[Data records]

========================

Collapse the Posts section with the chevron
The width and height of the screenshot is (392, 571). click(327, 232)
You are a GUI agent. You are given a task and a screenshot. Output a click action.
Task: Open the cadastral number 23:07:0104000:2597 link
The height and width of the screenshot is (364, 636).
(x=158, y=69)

========================

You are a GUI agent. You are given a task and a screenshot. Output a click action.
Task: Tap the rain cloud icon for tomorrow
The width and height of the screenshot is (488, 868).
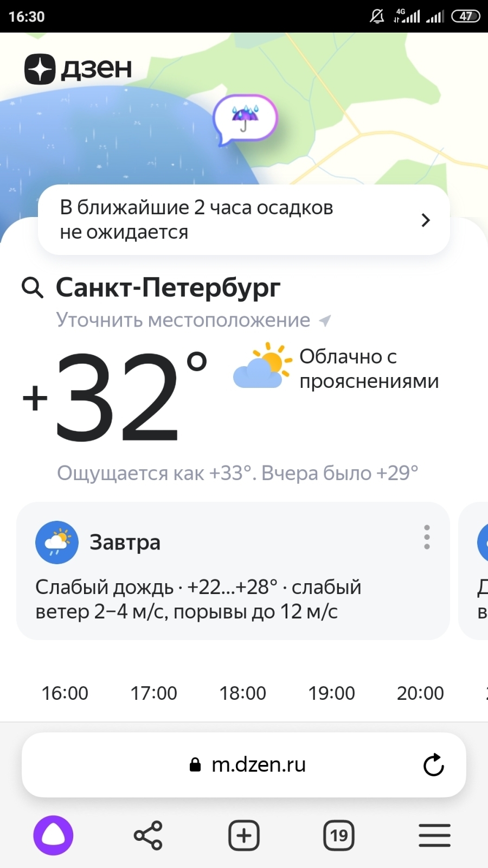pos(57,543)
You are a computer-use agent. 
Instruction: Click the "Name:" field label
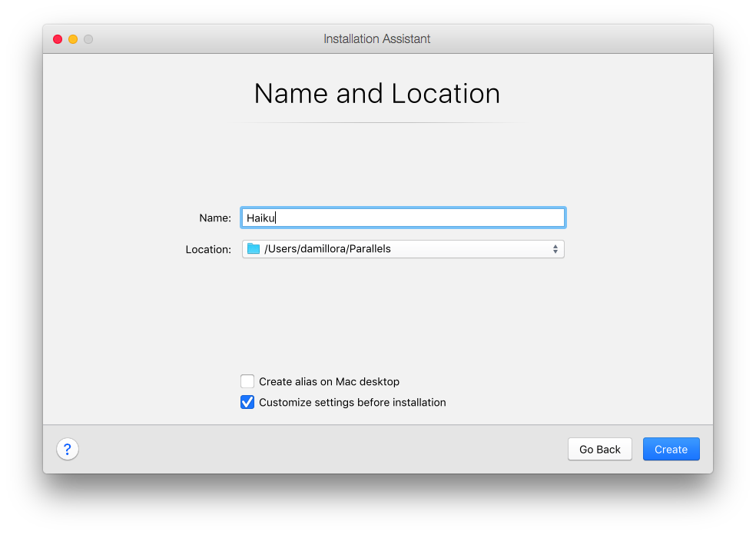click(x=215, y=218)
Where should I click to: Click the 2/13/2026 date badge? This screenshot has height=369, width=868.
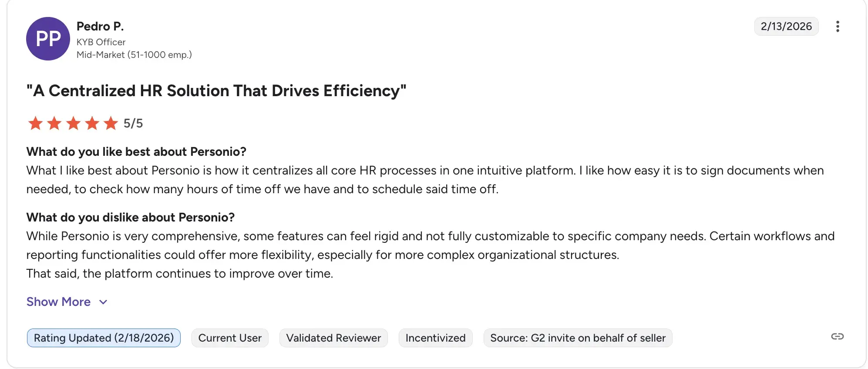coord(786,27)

========================

The reply should consist solely of the lines above from the one that has "Collapse the Posts section with the chevron" through the one that has "Task: Open the", reproduced exactly.

Collapse the Posts section with the chevron
The width and height of the screenshot is (392, 571). click(327, 232)
You are a GUI agent. You are given a task and a screenshot. Output a click action.
Task: Open the cadastral number 23:07:0104000:2597 link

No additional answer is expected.